Mayor Marion Barry announced yesterday that the city has received a $300,000 federal bonus for efficient management of its summer jobs program for youth, and lashed out at rival mayoral candidate Patricia Roberts Harris, who earlier this week criticized Barry's jobs and economic development programs.

The extra funds, coming from the U.S. Department of Labor, will be used this fall to supplement a program that provides part-time employment to high school students, Barry said at his regularly scheduled monthly news conference.

Democrat Harris, in her campaign's major statement on economic development, contended that Barry had placed too much emphasis on the eight-week summer jobs program -- which this year employed about 20,000 teen-agers -- at the expense of unemployed adults who were looking for work. The city's unemployment rate rose to 11.3 percent in June.

Barry said yesterday that Harris either was ill informed or was ignoring his record of having placed 51,227 people in year-round jobs since taking office in 1979, according to city government figures. About 7,500 of those jobs were created with local funds; the rest were financed through federal employment programs, the city figures indicate.

"Anyone who says 50,000 jobs is not a figure to be saluted and congratulated doesn't know what he's talking about," Barry said.

Mayoral candidate and City Council member John Ray also criticized Harris' proposal to create a semiprivate economic development corporation , saying yesterday, "Mrs. Harris is a bureaucrat and she gives us a typical bureaucrat's response: Whatever the problem is, it will be solved if we only create another new agency."

On a separate matter, Barry denied that D.C. government employes have worked on his reelection campaign in violation of the U.S. Hatch Act prohibiting partisan political activity by federal or city employes. The federal Merit Systems Protection Board is investigating allegations that city workers who are members of the American Federation of Govenment Employees (AFGE) violated the law in working for Barry's reelection.

"I don't know of any D.C. government worker who has engaged in activities that would violate the Hatch Act," Barry said. "I'm not encouraging it. We have enough workers working full time in the campaign office to take care of our own business."

Barry said he suspected one of his opponents in the Sept. 14 Democratic mayoral contest of having instigated the probe as part of a "desperate tactic" to sidetrack his campaign. However, a merit board official said he did not believe the allegations originated with one of Barry's opponents.

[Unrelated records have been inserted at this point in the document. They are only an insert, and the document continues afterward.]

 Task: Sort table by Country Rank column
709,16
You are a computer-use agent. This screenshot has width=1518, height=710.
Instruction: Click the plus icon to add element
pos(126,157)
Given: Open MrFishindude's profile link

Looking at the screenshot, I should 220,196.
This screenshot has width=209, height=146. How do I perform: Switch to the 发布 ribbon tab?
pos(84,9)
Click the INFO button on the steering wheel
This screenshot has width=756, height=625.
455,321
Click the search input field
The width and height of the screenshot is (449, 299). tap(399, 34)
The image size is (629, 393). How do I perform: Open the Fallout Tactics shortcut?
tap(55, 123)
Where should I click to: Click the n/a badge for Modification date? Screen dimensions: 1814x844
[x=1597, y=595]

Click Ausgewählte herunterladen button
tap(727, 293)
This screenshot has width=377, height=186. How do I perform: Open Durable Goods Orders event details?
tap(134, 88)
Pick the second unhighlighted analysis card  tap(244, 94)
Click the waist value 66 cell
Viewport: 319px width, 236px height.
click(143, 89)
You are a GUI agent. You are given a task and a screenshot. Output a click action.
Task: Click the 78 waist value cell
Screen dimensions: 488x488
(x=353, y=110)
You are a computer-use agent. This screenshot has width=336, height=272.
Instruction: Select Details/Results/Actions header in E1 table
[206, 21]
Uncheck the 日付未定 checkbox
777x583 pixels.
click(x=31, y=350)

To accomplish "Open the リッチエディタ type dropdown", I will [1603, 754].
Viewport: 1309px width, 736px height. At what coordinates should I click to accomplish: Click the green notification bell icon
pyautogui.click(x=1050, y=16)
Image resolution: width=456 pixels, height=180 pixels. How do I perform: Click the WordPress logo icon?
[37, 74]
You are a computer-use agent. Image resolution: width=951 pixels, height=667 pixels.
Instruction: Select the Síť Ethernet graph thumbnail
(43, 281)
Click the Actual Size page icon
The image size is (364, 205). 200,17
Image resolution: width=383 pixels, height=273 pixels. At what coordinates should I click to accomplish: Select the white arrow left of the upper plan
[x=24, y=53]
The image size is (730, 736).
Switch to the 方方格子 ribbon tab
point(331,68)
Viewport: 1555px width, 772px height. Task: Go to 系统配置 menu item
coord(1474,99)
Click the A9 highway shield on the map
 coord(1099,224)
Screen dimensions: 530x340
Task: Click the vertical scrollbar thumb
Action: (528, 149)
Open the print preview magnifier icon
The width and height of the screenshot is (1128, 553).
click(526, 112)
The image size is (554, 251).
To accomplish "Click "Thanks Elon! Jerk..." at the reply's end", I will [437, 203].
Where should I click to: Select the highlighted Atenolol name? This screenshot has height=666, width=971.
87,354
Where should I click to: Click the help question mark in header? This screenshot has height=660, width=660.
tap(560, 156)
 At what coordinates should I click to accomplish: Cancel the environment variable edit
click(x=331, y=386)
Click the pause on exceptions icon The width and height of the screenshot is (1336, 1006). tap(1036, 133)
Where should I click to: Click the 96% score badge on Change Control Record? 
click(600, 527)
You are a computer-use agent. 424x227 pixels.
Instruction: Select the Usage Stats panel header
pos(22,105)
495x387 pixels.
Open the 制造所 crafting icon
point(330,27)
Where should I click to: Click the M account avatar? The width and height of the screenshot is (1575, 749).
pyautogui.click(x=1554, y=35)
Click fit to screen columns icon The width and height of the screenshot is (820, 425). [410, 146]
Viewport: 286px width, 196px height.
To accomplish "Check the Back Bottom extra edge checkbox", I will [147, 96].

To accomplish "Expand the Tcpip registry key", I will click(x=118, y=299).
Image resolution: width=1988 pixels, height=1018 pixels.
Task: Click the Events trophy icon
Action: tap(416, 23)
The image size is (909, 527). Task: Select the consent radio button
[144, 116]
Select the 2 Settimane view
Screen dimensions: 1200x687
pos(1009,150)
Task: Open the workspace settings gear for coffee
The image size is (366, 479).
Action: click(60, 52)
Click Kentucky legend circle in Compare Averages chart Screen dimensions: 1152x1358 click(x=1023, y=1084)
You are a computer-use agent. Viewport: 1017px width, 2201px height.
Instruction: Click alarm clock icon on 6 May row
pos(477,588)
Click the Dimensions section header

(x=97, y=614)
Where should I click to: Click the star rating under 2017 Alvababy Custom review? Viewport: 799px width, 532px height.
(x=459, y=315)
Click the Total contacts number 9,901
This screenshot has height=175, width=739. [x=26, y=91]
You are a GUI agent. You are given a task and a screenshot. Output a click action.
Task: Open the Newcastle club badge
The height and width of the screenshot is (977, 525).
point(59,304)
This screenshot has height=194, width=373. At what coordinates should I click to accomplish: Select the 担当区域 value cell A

Meanwhile, all three other Democratic mayoral candidates picked up the theme of alleged Hatch Act violations in the Barry campaign.

"I think he has more than liberally used government employes," said City Council member Charlene Drew Jarvis (D-Ward 4), adding that Barry "clearly is not respecting the Hatch Act.

Ray said, "I have pointed out on several occasions that I am concerned about the level of participation of city employes" in Barry's campaign. "There is a level . . . that says to hell with the Hatch Act," Ray said.

Harris called the reports of possible violations "very disturbing."